CHAPT 2

185 39 22
                                    

Dalam hatiku mengeluh, "Mengapa aku harus menjadi seperti anak orang lain? Bagaimana caranya?"

Aku menjadi tidak percaya diri ketika menjadi diriku sendiri. Aku bingung, waktu itu aku belum cukup dewasa untuk menanggapi hal itu. Mengapa orang tuaku tidak pernah membanggakan diriku?

Sewaktu SD prestasiku lumayan bagus, meskipun hanya sering mendapat ranking 7 ke atas dalam 35 orang siswa. Di pendidikan madrasah pengajian pun aku termasuk santri yang pintar. Meskipun pembelajaran di madrasah pengajian itu hanya sampai lulus Sekolah Dasar. Masa-masa SD-ku lumayan indah. Meskipun tidak sepenuhnya suka, adapun dukanya.

Lulus dari bangku SD, kedua orang tuaku sangat menginginkanku untuk bersekolah mengenakan jilbab. Mereka terobsesi untuk mempunyai anak gadis yang anggun dan berkerudung.

Ibuku berkata, "Kamu SMP harus pake kerudung ya."

Aku menimpali, "Nanti aja lah ma, pas udah kelas 8 aja. Kelas 7 gak usah pake kerudung."

Ayahku menegaskan perintah ibuku, "Kalau gak mau pake kerudung, jangan lanjut ke SMP!"

Karna ancaman itu, aku hanya bisa menuruti perintah mereka. Aku juga bingung dengan dimana aku akan melanjutkan pendidikanku nanti. Aku meminta saran kepada ayahku tentang dimana sekolah yang banyak para siswanya yang berkerudung. Ayahku memberi saran untuk masuk ke salah satu MTs (Madrasah Tsanawiyah) terkemuka di Bandung. Tanpa berpikir panjang, aku menuruti saja apa sarannya.

Di data pendaftar siswa baru di MTs tersebut, hanya aku yang berasal dari tempat sekolah dasarku. Tidak ada satupun siswa pernah mengenaliku sebelumnya, benar-benar datang seorang diri di tengah orang-orang yang baru. Krisis kepercayaan diriku mulai kambuh lagi. Aku tidak tahu bagaimana cara memulai sebuah perkenalan, dan seringkali hanya duduk berdiam diri di bangku kelasku.

Perjalanan dari rumah ke sekolah dan sekolah ke rumahpun tidak mudah. Aku harus berangkat pagi-pagi sekali demi menunggu mobil angkot dengan rute yang cukup langka di kotaku. Seringkali aku harus berebut tempat duduk dengan para penumpang lainnya yang sudah menunggu kedatangan mobil angkot tersebut. Sangat melelahkan untuk si kecil berusia 12 tahun sepertiku. Saking langkanya mobil angkot itu, aku terkadang aku harus berjalan kaki beberapa kilometer untuk menuju ke sekolahku.

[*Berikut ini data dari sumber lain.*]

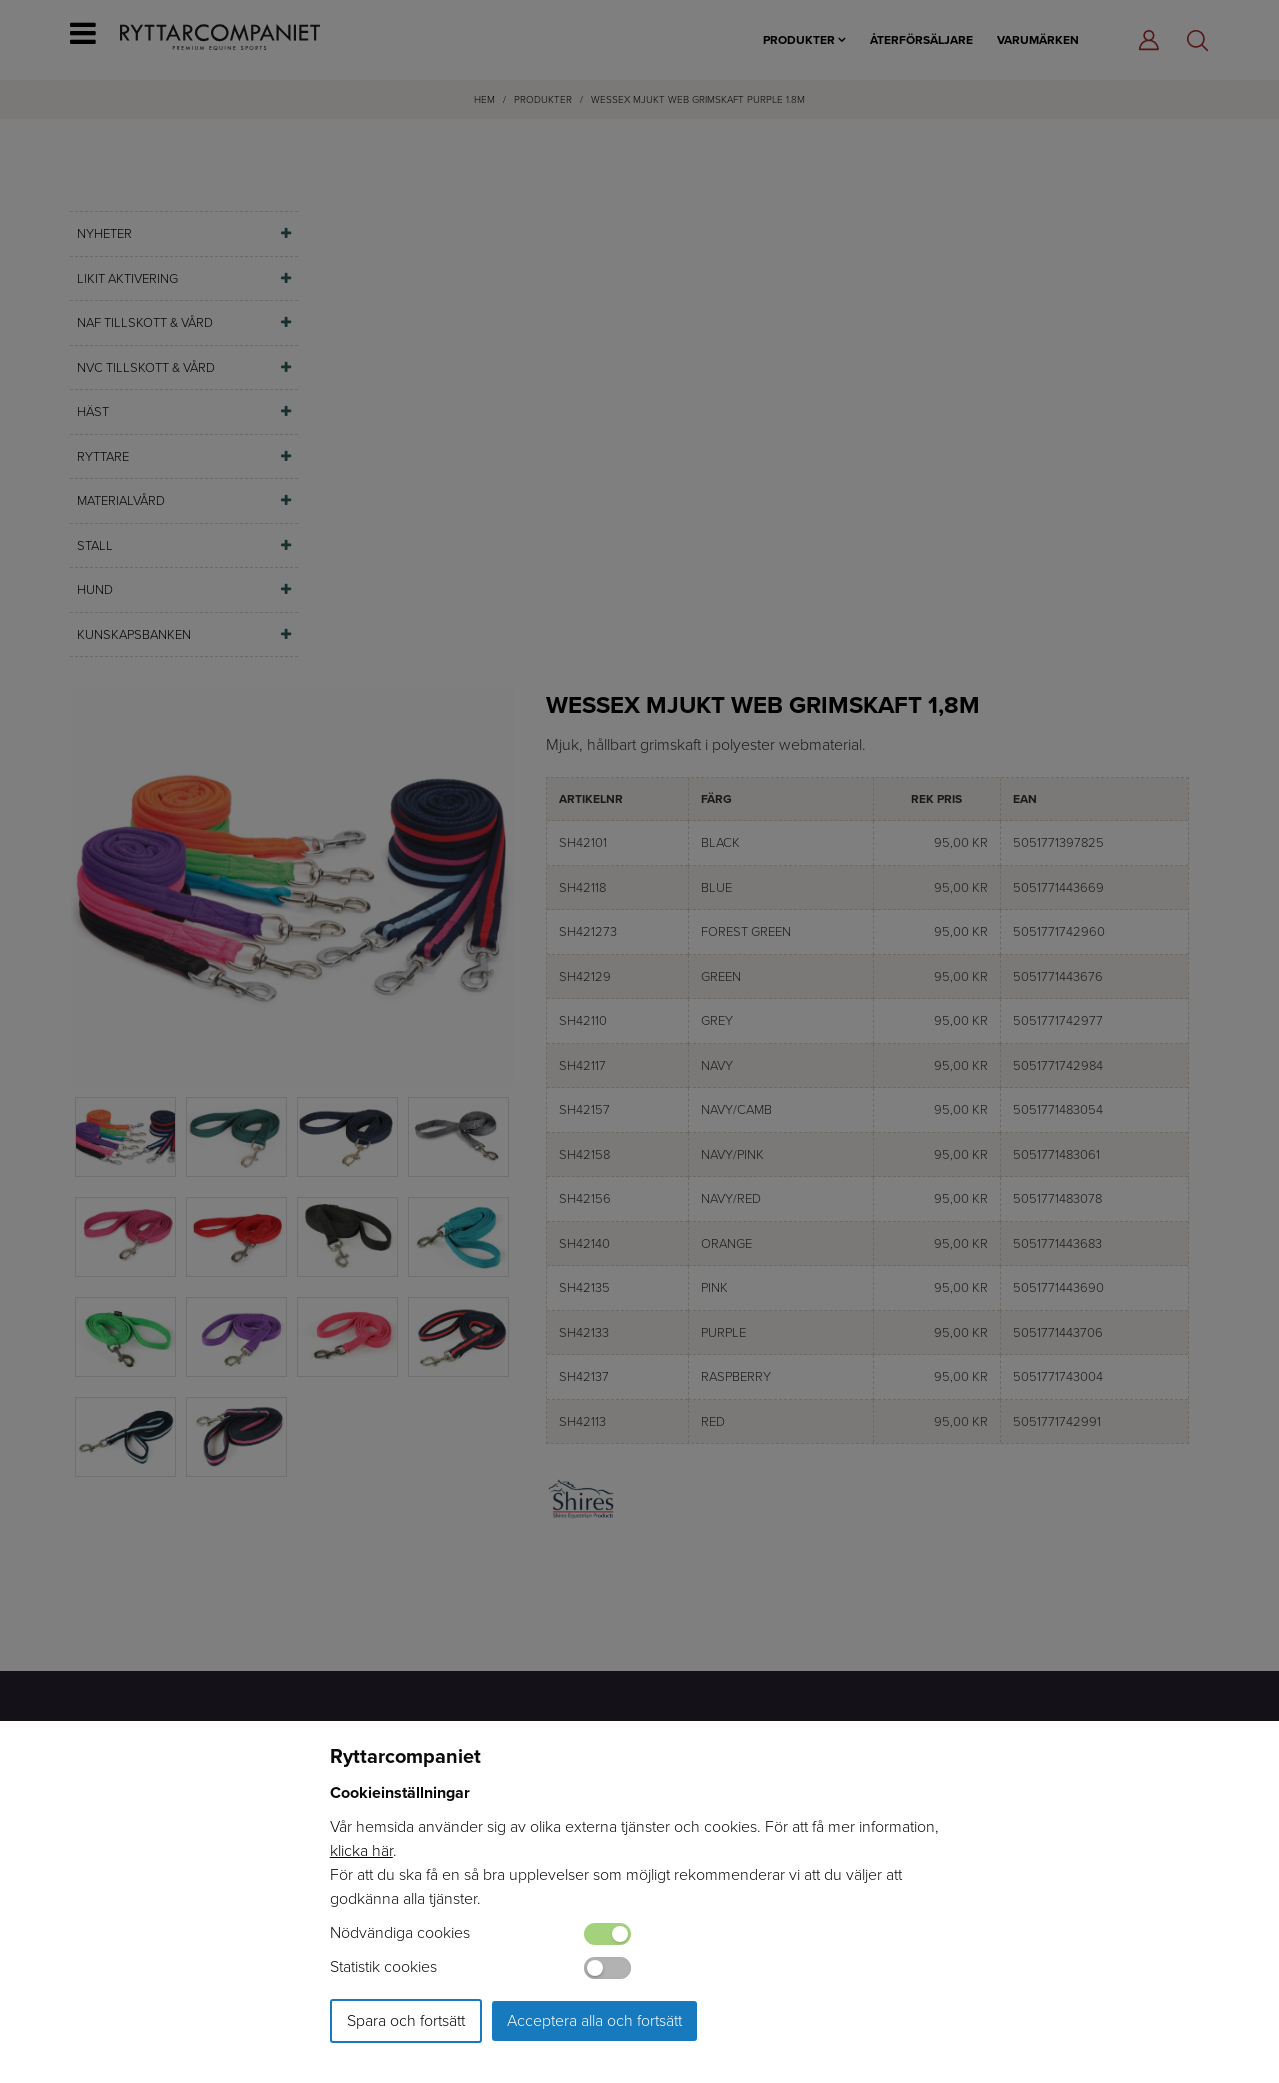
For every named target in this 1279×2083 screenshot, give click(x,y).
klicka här (361, 1850)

Semuanya memang tidak mudah, aku kembali menjadi Danita si pendiam. Teman-teman sekelas melihatku seperti orang yang aneh. Aku adalah siswa paling pendiam di kelasku. Hal itu memicu perundungan secara verbal, mulai dari beberapa temanku yang kerap kali berbisik-bisik bergibah mengenai diriku, hingga umpatan verbal secara langsung terhadap diriku. Padahal, aku sama sekali tidak tahu apa kesalahanku terhadap mereka.

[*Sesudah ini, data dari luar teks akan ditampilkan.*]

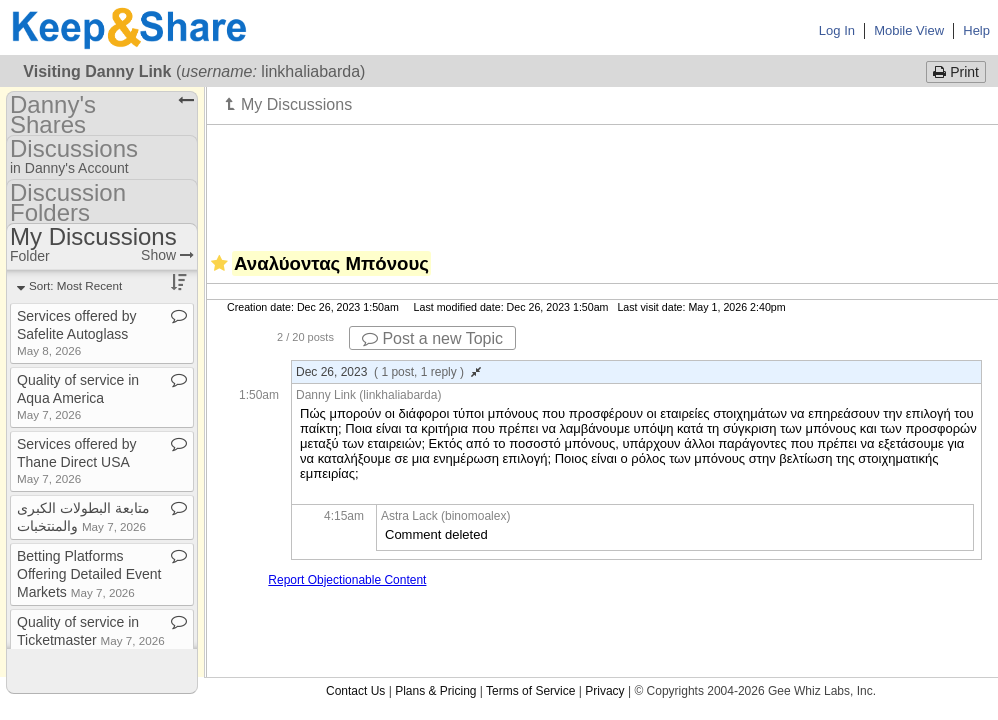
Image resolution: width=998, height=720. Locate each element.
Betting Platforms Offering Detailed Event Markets (89, 574)
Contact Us (355, 691)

Danita si pendiam ini benar-benar sudah tidak nyaman dengan situasi yang ada di kelasnya. Setiap sepulang sekolah, aku selalu mengeluarkan air mataku. Hingga aku memberanikan diri untuk menyampaikan segala keluh kesahku terhadap kedua orang tuaku.

"Ma, aku disana gak punya temen. Aku suka digosipin dan dikata-katain gak jelas. Aku pengen pindah sekolah, biarin sekolah MTs kecil yang di seberang jalan sana juga. Yang penting aku bisa pindah sekolah, aku udah gak nyaman."

Ibuku menimpali, "Kamu dari dulu emang susah bergaul, udah lah gak usah nangis. Lama-lama nanti juga pada akrab. Mama udah keluar banyak uang buat daftarin kamu di MTs itu, sekolah yang bener aja. Kalau kamu pindah sekolah nanti Mama harus keluar uang lagi dong."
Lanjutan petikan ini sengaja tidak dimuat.